WHAT TO DO | Transcribe the lines of the records starting with the one that has "Where should I click to: Click the Ask" in it and ending with the last, and transcribe nothing else.

Records excerpted from a collection:
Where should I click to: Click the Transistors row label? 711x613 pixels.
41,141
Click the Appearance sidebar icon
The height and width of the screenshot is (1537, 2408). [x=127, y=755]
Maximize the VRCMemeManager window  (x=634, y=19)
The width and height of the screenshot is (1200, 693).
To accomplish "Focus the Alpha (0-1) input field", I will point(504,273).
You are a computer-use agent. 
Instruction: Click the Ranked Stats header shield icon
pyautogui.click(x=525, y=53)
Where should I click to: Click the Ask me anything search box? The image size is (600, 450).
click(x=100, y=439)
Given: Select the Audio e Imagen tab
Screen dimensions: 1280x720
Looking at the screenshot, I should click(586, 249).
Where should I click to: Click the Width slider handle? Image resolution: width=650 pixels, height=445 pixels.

ANSWER TO THIS PROBLEM |
Where should I click to: Click the Ask me anything search box? The image size is (600, 450).
click(x=100, y=439)
Given: Select the Audio e Imagen tab
Screen dimensions: 1280x720
Looking at the screenshot, I should click(586, 249).
Where should I click to: Click the Width slider handle? Image resolution: width=650 pixels, height=445 pixels.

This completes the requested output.